Then Hollywood caught the scent. Suddenly, 1983’s Flashdance gave the world 40 seconds of Crazy Legs and Ken Swift. Beat Street tried to tell the story, though many pioneers felt it whitewashed the narrative. The term “breakdancing” stuck—a label slapped on by outsiders, disconnected from the “break” in the music. By ’84, you could see the dance in Pepsi ads and Reagan campaign events. It was everywhere, and for many originators, it felt like their culture was being sold without their consent.
The backlash was inevitable. By 1986, media declared breaking dead. But they were wrong. It just went home—back to rec rooms, community centers, and concrete cyphers in New York, L.A., and crucially, across the ocean. France, in particular, invested in breaking through youth centers, creating a pipeline that would quietly train the next global generation.
For decades, breaking evolved underground. It got technical. Athletes fused gymnastics, contemporary dance, and even yoga into their power moves and freezes. Competitions like Red Bull BC One became the new battlegrounds. The dance was no longer just a Bronx thing; it was a global conversation, with top b-boys and b-girls emerging from Japan, Korea, Russia, and the Netherlands.
And then, the ultimate validation? Or maybe the ultimate dilution? The Olympics came calling.

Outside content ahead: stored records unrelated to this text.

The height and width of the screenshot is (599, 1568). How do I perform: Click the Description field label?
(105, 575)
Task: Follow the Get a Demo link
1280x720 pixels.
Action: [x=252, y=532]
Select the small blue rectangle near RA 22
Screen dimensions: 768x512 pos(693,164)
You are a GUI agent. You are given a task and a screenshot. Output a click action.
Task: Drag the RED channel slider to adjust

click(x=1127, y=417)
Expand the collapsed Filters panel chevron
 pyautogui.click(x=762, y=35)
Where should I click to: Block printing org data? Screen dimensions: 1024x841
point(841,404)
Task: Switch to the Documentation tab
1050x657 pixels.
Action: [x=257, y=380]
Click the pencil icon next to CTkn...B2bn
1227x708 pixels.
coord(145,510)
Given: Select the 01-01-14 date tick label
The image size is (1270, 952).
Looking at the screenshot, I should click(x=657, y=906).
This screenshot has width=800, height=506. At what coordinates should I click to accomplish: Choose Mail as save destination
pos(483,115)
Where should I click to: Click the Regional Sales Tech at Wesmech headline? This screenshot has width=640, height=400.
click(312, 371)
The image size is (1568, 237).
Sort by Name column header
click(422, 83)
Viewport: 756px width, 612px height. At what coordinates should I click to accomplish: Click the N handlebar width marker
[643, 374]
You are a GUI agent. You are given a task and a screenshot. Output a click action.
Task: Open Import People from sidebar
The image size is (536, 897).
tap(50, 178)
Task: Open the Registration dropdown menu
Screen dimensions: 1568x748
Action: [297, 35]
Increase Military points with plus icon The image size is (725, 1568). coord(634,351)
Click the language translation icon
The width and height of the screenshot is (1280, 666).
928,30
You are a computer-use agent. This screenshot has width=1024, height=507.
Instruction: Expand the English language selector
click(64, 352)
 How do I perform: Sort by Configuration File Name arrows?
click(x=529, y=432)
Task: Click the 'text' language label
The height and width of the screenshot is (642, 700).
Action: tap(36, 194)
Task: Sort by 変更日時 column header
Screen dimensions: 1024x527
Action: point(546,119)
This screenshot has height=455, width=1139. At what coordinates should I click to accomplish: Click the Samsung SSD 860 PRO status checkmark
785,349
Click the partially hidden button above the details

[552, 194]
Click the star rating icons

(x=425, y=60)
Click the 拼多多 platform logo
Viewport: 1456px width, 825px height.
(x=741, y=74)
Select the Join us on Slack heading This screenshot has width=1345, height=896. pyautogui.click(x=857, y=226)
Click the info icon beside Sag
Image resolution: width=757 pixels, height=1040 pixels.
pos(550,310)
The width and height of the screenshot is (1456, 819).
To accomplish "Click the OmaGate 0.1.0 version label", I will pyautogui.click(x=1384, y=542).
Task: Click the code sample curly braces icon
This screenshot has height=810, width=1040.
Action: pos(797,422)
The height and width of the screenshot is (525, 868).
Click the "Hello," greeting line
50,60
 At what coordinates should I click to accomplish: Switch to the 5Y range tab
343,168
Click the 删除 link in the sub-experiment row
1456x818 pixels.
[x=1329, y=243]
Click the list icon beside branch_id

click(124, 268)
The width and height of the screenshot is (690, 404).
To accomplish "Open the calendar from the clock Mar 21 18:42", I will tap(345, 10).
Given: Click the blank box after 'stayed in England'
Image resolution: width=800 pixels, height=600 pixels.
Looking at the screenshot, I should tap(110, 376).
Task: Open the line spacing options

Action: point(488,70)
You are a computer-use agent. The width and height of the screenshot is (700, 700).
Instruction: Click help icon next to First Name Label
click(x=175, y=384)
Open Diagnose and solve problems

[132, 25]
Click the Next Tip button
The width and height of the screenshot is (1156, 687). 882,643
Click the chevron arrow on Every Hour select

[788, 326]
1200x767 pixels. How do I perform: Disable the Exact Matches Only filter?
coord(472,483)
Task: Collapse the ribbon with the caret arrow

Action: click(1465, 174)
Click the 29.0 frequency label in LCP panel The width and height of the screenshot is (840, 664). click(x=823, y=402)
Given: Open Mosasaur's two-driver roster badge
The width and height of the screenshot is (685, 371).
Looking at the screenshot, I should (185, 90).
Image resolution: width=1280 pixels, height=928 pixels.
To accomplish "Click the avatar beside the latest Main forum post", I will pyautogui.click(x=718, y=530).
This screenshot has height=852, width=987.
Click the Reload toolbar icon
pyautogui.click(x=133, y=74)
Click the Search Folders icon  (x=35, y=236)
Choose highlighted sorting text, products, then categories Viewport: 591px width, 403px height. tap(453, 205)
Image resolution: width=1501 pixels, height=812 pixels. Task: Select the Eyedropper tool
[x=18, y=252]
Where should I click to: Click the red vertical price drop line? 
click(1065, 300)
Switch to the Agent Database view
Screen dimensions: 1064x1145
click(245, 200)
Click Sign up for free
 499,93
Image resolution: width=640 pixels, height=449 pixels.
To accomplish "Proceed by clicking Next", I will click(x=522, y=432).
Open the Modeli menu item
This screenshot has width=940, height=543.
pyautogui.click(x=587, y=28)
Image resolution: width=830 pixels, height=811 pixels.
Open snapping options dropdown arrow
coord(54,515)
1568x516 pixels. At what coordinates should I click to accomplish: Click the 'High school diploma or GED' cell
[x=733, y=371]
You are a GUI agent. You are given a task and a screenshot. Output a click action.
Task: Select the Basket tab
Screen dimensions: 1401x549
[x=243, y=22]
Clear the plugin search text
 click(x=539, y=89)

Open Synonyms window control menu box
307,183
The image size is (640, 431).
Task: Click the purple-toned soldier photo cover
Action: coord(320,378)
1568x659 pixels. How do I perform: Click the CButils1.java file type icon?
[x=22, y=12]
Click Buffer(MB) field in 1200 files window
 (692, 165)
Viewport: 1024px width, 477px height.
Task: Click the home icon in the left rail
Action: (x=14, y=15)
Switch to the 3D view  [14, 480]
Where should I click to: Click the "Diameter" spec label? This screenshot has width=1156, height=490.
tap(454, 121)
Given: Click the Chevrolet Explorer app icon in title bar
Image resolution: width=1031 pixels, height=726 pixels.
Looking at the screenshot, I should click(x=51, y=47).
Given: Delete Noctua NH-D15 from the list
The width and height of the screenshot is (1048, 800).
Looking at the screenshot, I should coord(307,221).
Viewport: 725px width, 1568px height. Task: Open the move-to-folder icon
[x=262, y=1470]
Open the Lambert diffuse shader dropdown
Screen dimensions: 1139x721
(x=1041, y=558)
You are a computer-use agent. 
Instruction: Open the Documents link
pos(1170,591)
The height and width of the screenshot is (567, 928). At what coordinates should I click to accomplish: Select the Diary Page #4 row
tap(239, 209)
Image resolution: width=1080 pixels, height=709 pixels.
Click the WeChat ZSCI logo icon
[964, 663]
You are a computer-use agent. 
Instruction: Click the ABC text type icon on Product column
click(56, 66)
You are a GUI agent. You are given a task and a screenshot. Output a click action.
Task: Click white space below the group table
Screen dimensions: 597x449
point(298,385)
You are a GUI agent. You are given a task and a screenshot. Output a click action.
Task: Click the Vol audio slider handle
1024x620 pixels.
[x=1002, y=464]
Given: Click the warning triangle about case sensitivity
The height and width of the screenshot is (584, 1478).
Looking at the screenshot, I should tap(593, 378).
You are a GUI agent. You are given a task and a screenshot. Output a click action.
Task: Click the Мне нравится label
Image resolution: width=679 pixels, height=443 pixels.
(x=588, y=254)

The International Olympic Committee’s decision to include breaking in Paris 2024 was the final step in its long journey from appropriated trend to institutionalized sport. But that’s exactly what sparked the kangaroo controversy. When a performer with a PhD in cultural studies and no street-breaking pedigree takes the stage with an animal-inspired routine, it forces the question: who is this for now? Is it a judged athletic event? A cultural expression? Can it be both?
The furor over that performance wasn’t about bullying. It was about a community fiercely guarding the soul of an art form that has been packaged, re-packaged, and sold for fifty years. It’s a reminder that the name matters. Call it breaking, not breakdancing. The history is in the name—the break, the music, the moment of creation.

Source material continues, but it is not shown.